Armed with this information, we selected two sections of the site for sample excavation. Trench A was positioned to expose two potential roundhouses, while Trench B was established to examine a large and distinct roundhouse, measuring at least 15m in diameter.

The results were far better than we could have hoped for.

While we had only been able to see the outline of three roundhouses on the geophysical survey, our excavations revealed the footprints of at least 16 discrete buildings, indicating that the area had originally been far more densely populated than we suspected.

We would expect somewhere between 150 and 200 roundhouses across the area of the geophysical survey if the number of ring-gullies revealed across our two trenches continued throughout the rest of the site. This is particularly unusual as the settlement lacks of any form of enclosure - such as a rampart and ditch in the form of a hillfort.
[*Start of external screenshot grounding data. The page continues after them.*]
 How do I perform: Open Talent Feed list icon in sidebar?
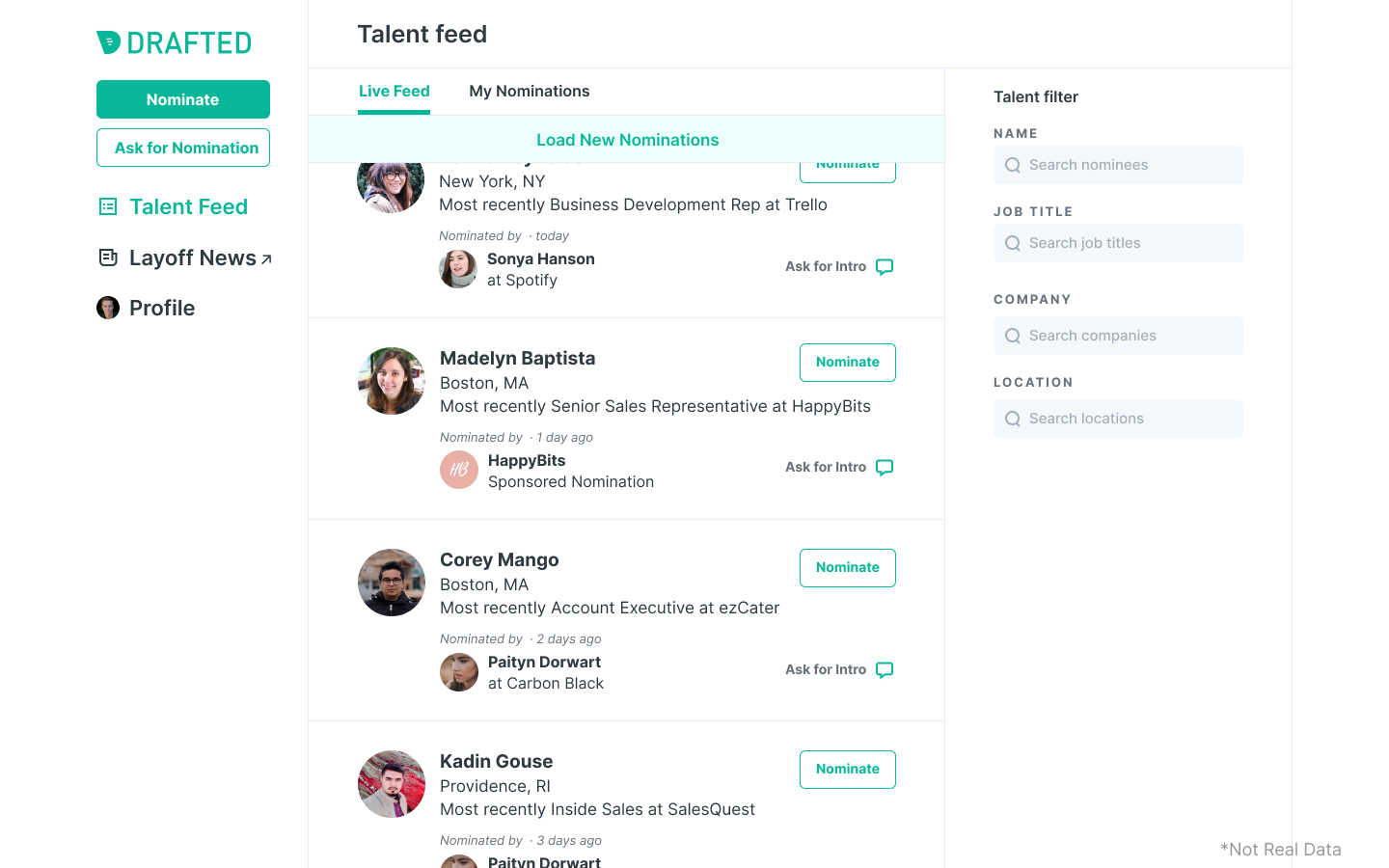coord(108,206)
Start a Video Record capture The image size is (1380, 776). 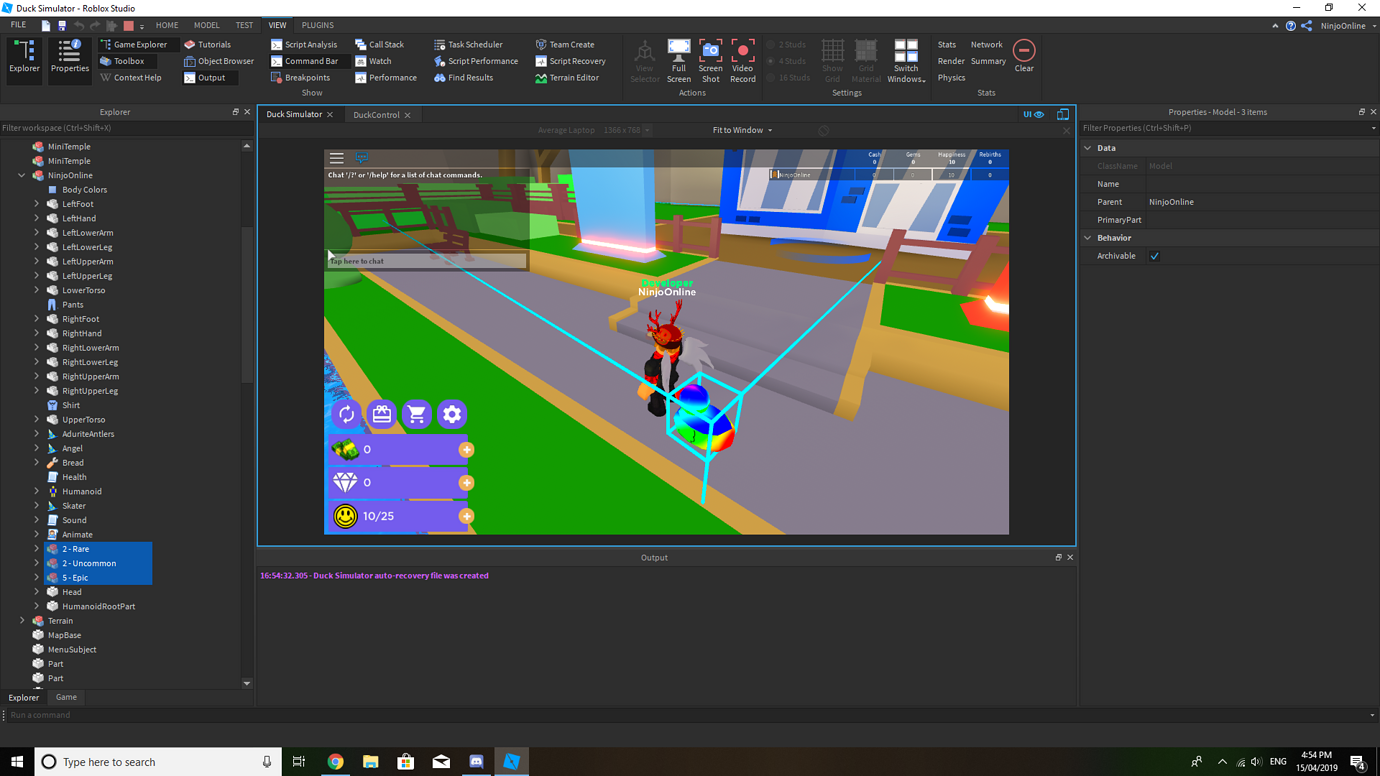tap(742, 58)
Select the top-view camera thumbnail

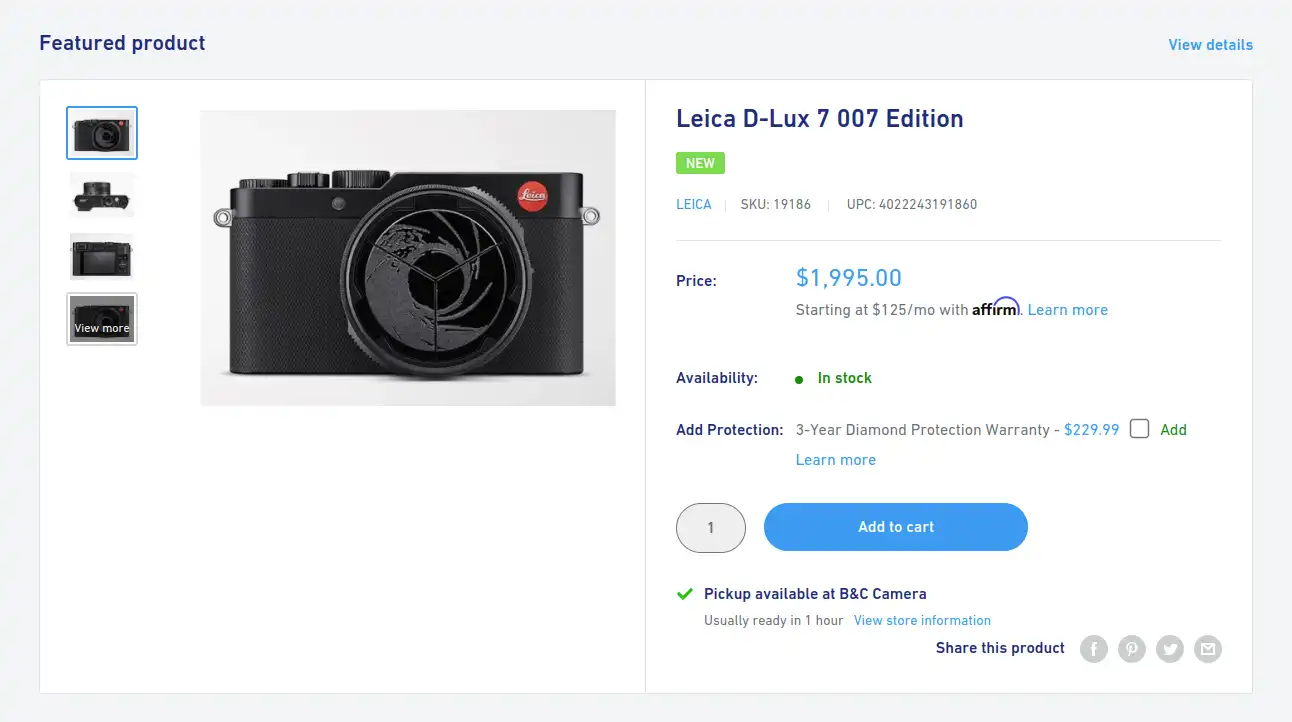(102, 195)
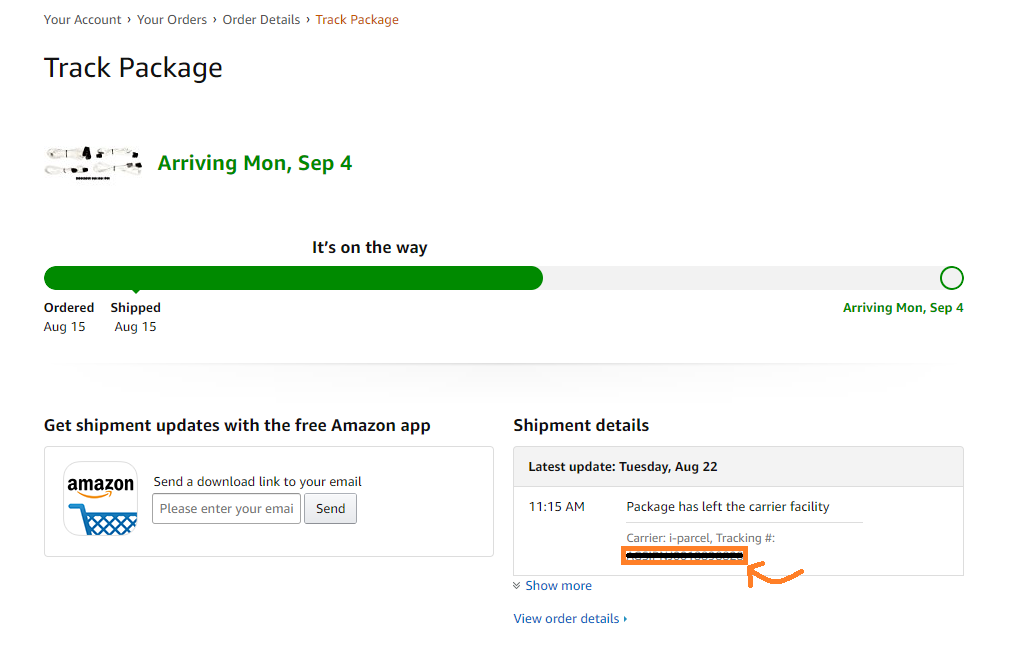The image size is (1024, 667).
Task: Click the redacted tracking number
Action: 684,556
As a result, Duropolis - as we have called it - is of a size unheard of in Dorset and the south-west outside the security of a hillfort.
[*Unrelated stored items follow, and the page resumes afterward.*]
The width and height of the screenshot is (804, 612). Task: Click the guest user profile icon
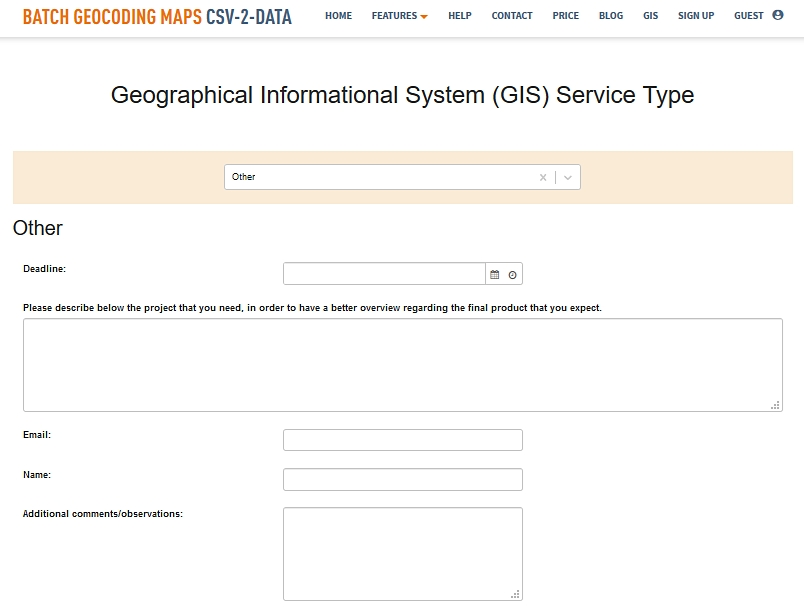point(778,15)
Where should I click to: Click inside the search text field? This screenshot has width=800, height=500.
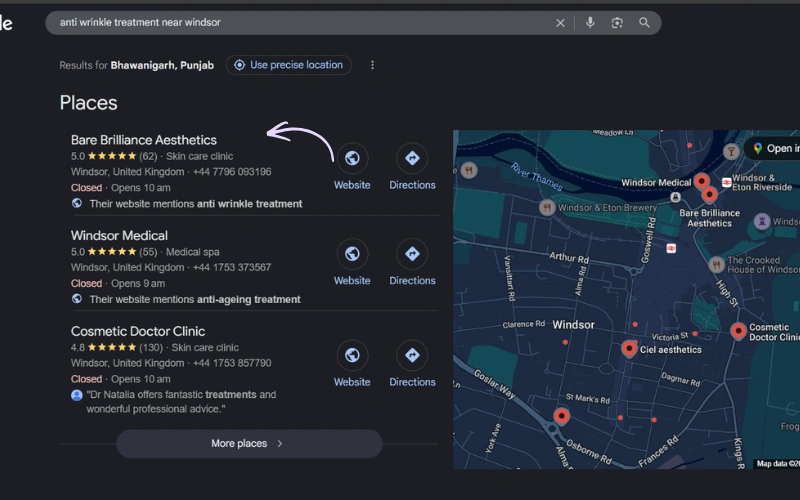click(300, 22)
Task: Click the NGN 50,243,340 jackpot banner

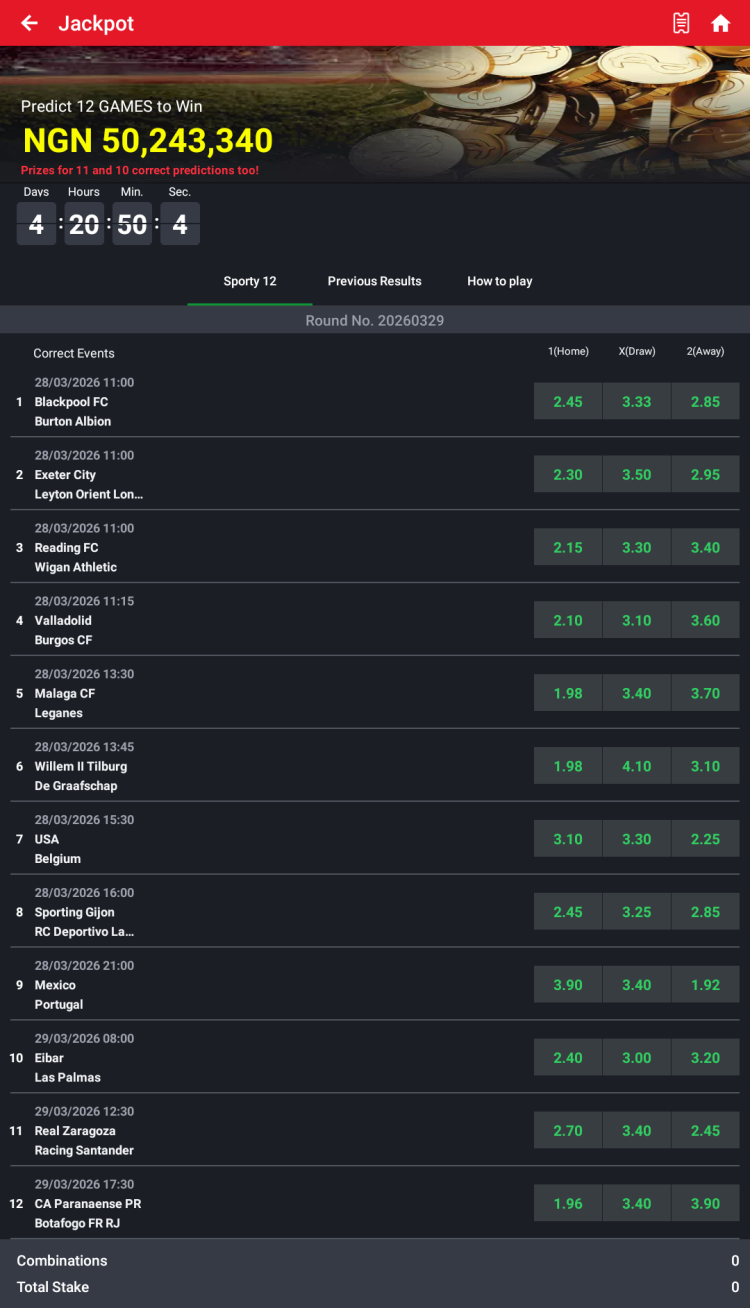Action: pyautogui.click(x=148, y=141)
Returning to the roundhouses themselves, one of their key features was the ‘ring gully’ - a shallow cut that appeared to represent the foundation slot for a cob or wattle-and-daub wall. All the gaps we identified faced in a south-easterly direction, away from the prevailing wind, in the manner of many other, later prehistoric roundhouses.

In addition to the roundhouses, we also examined a total of 18 cylindrical pits, typically referred to as storage pits. Interestingly we discovered special, placed deposits in these pits, which were backfilled when no longer in use. These depositions varied from pit to pit, and included the fully articulated remains of a dog, quern stones, upended and perforated pots, and the inverted skulls of a cow and a horse, among other items. The inference is that the inhabitants of the settlement were making offerings to their gods to help assure the continued success and fertility of their crops, herds and community.
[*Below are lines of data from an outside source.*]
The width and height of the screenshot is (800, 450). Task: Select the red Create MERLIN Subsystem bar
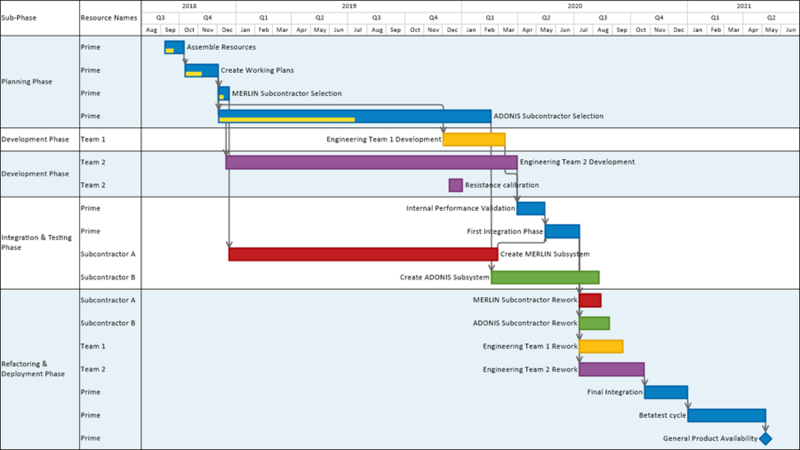(363, 254)
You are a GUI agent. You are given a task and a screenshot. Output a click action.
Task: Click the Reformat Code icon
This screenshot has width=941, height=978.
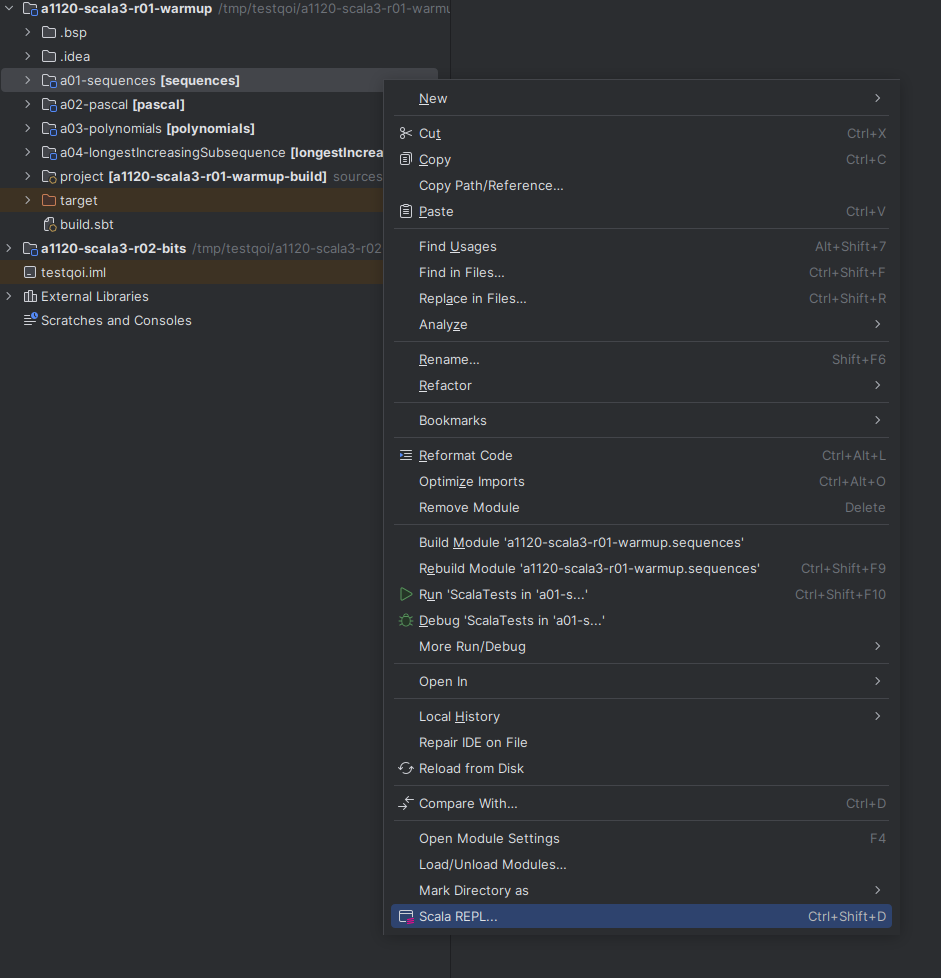click(x=406, y=455)
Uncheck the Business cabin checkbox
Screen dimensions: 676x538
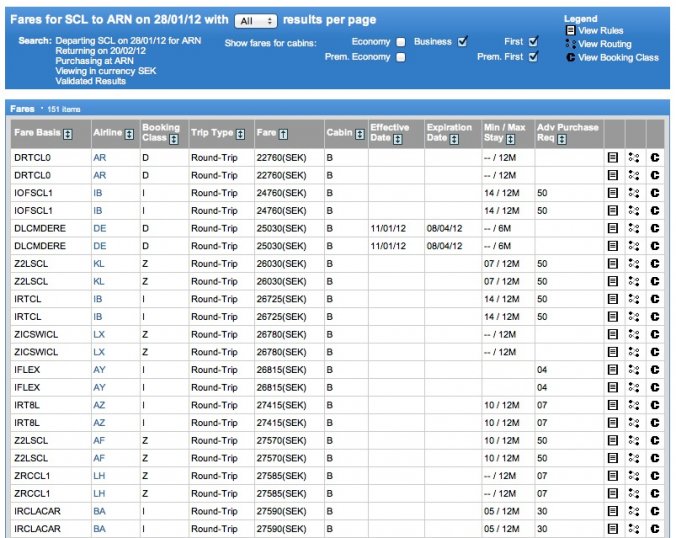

Elsewhere on the site, we uncovered evidence of quarrying and at least one possible furnace bottom. We also believe it is possible that the processing and preparation of food occurred here, as well as pottery, ceramic, weaving and textile manufacture.

The artefacts we recovered, and particularly the ceramics we unearthed, indicate that the major phase of activity at this site was between 200-50 BC, making it a settlement of the middle to late Iron Age.